This chapter is motivated by another analogy. Consider: when we multiply an unknown number $x$ by another number such as $5$ , what do we know about the result? Unless, $x = 0$ , we know that in some sense $5x$ will be “ $5$ times bigger than $x$ .” Applying this to vectors, we would readily agree that $5\vec{x}$ gives a vector that is “ $5$ times bigger than $\vec{x}$ .” Each entry in $\vec{x}$ is multiplied by $5$ .

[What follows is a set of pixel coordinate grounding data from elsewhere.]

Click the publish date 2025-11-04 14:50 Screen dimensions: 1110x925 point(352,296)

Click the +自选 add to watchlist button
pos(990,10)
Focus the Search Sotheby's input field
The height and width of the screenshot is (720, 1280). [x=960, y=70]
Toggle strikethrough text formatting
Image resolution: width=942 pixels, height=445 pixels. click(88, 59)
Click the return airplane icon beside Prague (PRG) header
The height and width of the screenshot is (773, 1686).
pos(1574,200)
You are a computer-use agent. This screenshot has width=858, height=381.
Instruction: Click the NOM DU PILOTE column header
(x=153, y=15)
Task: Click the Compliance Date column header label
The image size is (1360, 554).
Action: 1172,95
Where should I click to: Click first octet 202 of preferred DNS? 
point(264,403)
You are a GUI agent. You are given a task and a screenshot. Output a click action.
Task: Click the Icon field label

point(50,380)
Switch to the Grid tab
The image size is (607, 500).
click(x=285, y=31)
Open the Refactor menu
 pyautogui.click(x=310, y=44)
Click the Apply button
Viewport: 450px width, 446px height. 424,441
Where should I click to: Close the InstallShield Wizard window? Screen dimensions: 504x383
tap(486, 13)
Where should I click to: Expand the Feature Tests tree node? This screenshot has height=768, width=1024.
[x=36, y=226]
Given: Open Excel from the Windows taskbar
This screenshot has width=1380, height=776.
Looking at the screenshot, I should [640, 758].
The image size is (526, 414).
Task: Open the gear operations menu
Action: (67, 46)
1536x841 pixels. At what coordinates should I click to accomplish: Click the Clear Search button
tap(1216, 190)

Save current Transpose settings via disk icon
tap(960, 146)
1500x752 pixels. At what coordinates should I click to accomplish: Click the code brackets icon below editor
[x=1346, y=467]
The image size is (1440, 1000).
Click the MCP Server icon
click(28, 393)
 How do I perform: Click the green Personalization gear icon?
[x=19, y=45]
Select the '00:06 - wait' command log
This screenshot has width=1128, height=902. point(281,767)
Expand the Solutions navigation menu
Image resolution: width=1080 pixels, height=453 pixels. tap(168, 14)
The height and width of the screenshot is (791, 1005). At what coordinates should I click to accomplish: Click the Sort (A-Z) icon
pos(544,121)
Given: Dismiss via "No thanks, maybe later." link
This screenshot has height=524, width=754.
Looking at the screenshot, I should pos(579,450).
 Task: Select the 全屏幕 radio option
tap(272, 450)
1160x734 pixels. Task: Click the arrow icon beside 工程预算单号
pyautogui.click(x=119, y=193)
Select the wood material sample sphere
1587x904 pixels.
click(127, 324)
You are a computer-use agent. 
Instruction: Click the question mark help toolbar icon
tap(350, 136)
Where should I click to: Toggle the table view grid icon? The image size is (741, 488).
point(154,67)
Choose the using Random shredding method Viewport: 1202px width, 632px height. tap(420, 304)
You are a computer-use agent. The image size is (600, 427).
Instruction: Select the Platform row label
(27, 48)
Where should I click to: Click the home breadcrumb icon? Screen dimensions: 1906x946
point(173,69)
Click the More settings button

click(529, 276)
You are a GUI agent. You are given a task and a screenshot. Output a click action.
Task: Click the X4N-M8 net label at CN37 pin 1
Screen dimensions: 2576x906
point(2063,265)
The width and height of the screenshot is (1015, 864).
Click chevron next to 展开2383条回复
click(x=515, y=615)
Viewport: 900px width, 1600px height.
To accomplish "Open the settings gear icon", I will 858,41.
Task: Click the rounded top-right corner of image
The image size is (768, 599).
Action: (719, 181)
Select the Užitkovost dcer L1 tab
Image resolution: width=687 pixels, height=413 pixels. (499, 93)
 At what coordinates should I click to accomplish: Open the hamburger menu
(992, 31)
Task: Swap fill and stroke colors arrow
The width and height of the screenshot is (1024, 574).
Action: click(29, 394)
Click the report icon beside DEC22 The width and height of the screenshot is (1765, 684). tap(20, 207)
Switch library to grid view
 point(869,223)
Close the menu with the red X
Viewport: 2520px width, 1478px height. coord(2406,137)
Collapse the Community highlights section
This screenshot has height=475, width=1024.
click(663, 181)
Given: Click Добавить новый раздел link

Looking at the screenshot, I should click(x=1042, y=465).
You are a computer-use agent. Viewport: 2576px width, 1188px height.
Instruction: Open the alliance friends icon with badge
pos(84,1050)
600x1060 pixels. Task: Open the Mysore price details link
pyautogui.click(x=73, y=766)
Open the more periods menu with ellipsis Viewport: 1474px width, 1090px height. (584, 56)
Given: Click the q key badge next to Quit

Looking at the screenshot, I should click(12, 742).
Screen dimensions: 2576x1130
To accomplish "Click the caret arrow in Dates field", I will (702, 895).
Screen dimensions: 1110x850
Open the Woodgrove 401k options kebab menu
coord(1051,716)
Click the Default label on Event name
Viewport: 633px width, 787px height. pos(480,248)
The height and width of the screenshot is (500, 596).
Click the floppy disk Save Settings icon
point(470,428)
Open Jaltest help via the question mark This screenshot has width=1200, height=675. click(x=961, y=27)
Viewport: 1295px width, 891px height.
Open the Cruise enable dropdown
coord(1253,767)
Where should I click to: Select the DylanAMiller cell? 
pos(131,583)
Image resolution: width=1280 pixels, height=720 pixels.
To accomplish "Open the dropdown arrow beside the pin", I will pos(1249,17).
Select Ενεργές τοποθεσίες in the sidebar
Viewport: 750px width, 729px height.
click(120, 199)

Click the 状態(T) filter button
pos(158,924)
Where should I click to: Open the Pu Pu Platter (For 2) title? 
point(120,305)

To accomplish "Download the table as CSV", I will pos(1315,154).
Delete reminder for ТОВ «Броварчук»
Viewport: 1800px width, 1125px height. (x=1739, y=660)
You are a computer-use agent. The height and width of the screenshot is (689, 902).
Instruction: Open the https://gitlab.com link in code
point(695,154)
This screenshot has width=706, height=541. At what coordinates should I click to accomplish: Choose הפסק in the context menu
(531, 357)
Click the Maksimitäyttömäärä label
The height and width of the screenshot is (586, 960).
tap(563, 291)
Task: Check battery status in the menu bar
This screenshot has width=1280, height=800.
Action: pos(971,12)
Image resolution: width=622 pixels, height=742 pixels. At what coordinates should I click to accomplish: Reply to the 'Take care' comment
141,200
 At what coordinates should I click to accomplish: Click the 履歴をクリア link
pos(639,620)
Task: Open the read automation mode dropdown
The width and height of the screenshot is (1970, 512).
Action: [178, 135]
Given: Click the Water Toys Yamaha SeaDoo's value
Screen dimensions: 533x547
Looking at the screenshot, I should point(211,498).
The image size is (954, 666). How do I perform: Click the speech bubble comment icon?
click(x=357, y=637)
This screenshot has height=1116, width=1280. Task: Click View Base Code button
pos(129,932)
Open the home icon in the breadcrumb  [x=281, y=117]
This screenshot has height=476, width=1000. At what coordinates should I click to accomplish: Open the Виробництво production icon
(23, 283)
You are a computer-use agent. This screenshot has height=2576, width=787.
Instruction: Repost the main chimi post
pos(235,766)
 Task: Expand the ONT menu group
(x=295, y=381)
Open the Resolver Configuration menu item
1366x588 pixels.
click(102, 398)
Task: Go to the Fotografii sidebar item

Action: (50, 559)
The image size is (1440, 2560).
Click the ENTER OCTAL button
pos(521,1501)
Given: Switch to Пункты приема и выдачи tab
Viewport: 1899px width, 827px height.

Within the matrix algebra context, though, we have two types of multiplication: scalar and matrix multiplication. What happens to $\vec{x}$ when we multiply it by a matrix $A$ ? Our first response is likely along the lines of “You just get another vector. There is no definable relationship.” We might wonder if there is ever the case where a matrix – vector multiplication is very similar to a scalar – vector multiplication. That is, do we ever have the case where $A\vec{x}=a\vec{x}$ , where $a$ is some scalar? That is the motivating question of this chapter.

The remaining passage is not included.